Artificial Intelligence

California Focuses on Large AI Models

What Happened?

On September 29, 2025, California Governor Gavin Newsom signed Senate Bill 53, the Transparency in Frontier Artificial Intelligence Act (TFAIA), making California the first U.S. state to mandate standardized public safety disclosures for developers of sophisticated AI models that are made available to users in California. The law takes effect January 1, 2026, and it applies to:

  • Frontier Developers: Developers that train large-scale AI models using extremely high levels of computing power.
  • Developers: Frontier developers with annual revenue above $500 million (including affiliates), subject to additional reporting and governance obligations.

Key obligations of TFAIA include:

  • Safety Framework Publication: Large developers must publish (and update annually, as appropriate) a publicly-accessible safety framework describing how the company has incorporated national standards, international standards, and industry-consensus best practices into its frontier AI framework.
  • Transparency Reports: All developers must issue reports when deploying or materially modifying models, detailing model capabilities, intended/restricted uses, risks identified, and mitigation steps. Large developers must submit quarterly summaries to California Office of Emergency Services (COES).
  • Critical Incident Reporting: Developers and the public can report safety incidents directly to COES.
  • Whistleblower Protections: Employees who report substantial public-safety risks are protected from retaliation; large developers must maintain anonymous internal reporting channels.

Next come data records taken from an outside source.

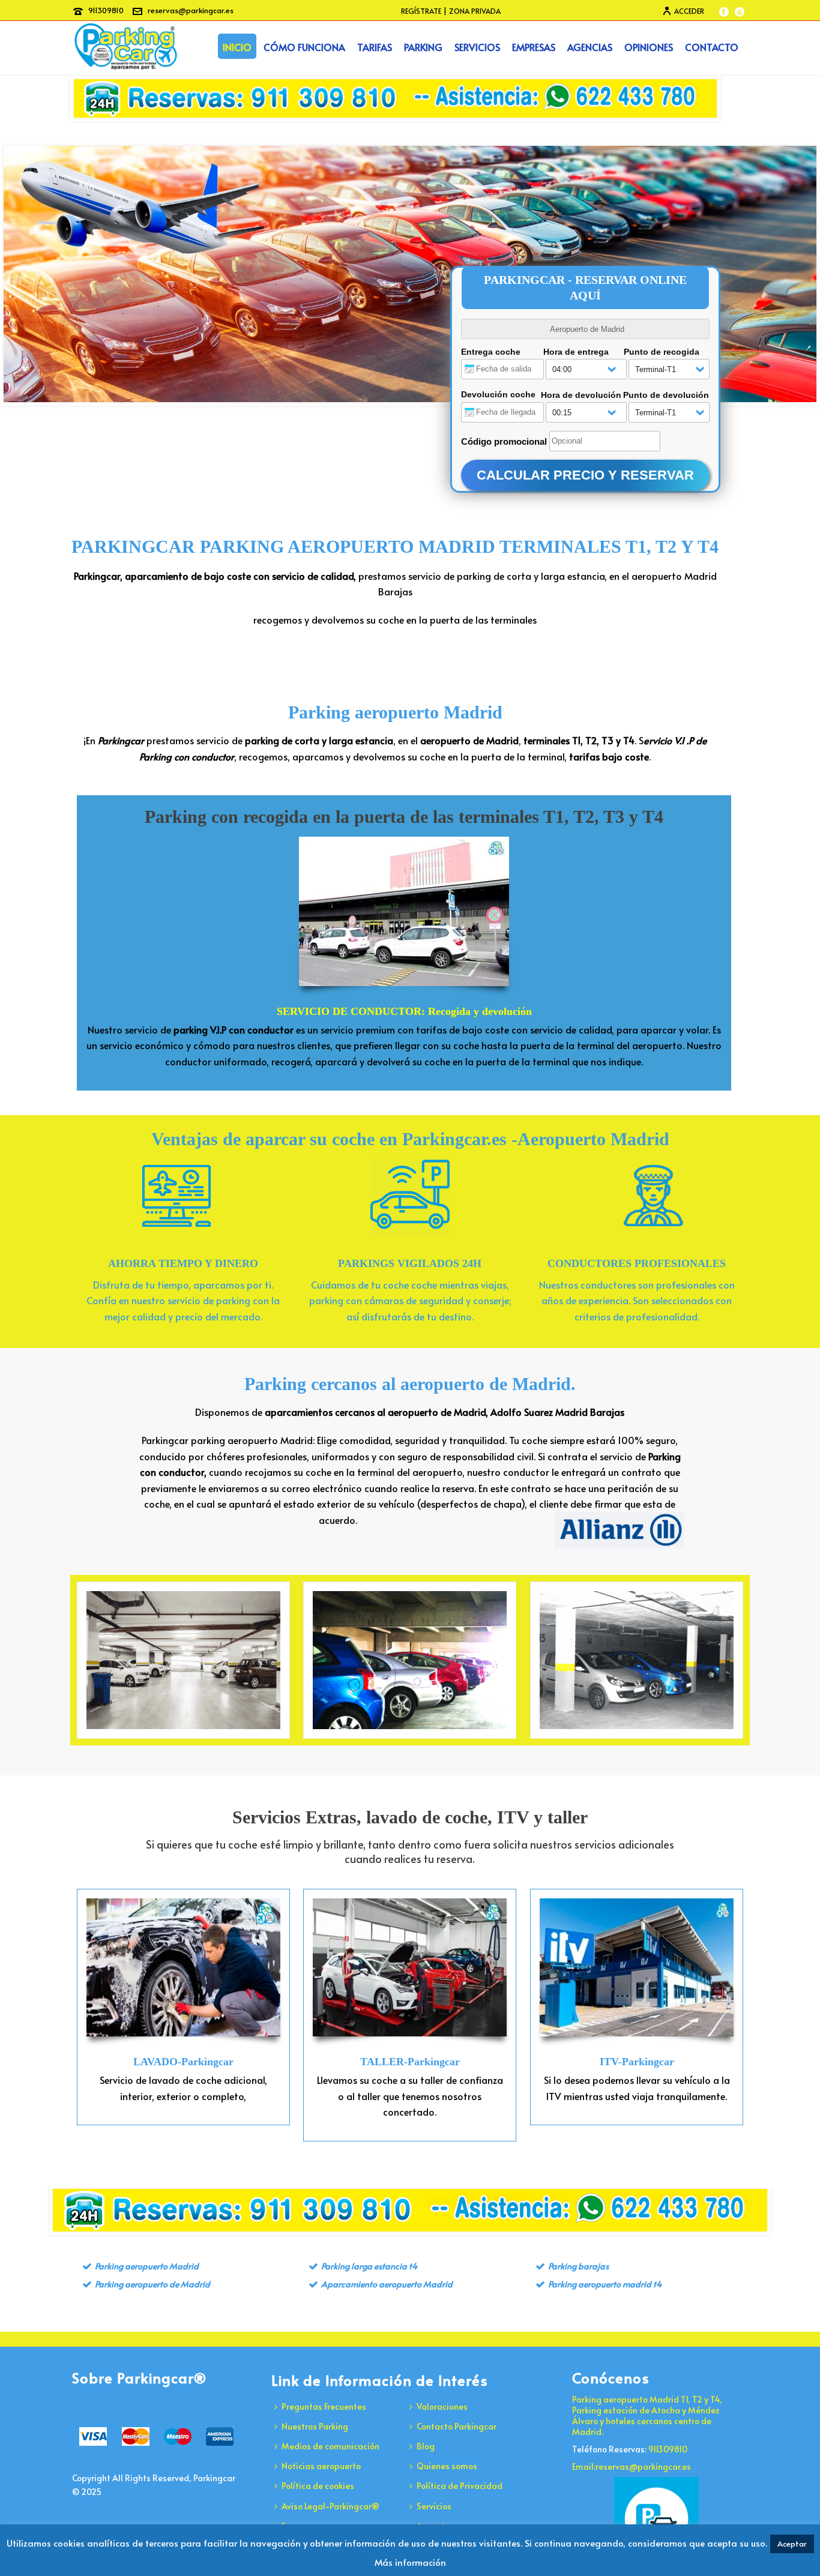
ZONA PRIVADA (475, 11)
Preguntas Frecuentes (324, 2406)
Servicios (477, 46)
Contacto (711, 46)
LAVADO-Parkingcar (183, 2062)
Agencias (589, 46)
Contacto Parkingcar (456, 2426)
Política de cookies (318, 2485)
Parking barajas (578, 2266)
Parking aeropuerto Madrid (395, 712)
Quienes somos (447, 2466)
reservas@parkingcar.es (191, 10)
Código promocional (504, 441)
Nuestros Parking (315, 2426)
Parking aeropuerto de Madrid (152, 2284)
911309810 (106, 10)
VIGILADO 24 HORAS (410, 1660)
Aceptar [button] (792, 2543)
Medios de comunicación (330, 2446)
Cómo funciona (304, 46)
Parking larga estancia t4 (369, 2266)
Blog (426, 2446)
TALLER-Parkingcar (410, 2062)
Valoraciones (442, 2406)
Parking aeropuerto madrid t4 (605, 2284)
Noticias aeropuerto (321, 2466)
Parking (423, 46)
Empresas (533, 46)
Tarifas (374, 46)
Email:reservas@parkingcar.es (631, 2466)
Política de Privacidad (459, 2485)
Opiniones (648, 46)
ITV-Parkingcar (637, 2062)
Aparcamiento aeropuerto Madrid (387, 2284)
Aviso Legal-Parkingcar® (330, 2506)
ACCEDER (689, 11)
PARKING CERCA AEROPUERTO (183, 1660)
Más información (410, 2562)
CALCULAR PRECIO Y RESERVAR (585, 475)
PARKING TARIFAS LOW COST (637, 1660)
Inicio (237, 46)
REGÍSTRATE (421, 11)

The California Attorney General may pursue civil actions with penalties up to $1 million per violation. Developers meeting federal AI standards deemed equivalent or stricter by COES may qualify for a safe harbor. TFAIA also creates CalCompute, a public-sector computing consortium under the Government Operations Agency, to advance safe, ethical, and equitable AI research statewide. The California Department of Technology will review and recommend annual updates to the law’s definitions and thresholds.

Why Is It Important?

For the private sector, TFAIA signals that AI risk-governance expectations are maturing beyond voluntary principles. Developers, investors, and enterprises deploying advanced AI should expect heightened scrutiny of model transparency, catastrophic-risk assessment, and cybersecurity practices. Governor Newsom described TFAIA as a “blueprint for balanced AI policy” and the Act positions California as a standard-setter at a time when comprehensive federal AI regulation remains uncertain.

What to Do Now?

As a first step, companies should assess whether TFAIA applies, that is, whether an organization qualifies as a frontier or large frontier developer based on computing thresholds or revenue. In the event it does, companies should update AI safety and governance policies and procedures, including reviewing and aligning internal risk-management, cybersecurity, and third-party assessment frameworks with TFAIA’s requirements. Companies should also plan for transparency reports and establish internal protocols for producing and publishing model-specific transparency documentation. Finally, companies in scope should continue to monitor COES guidance to track additional requirements, safe-harbor determinations, and annual reviews by the Department of Technology.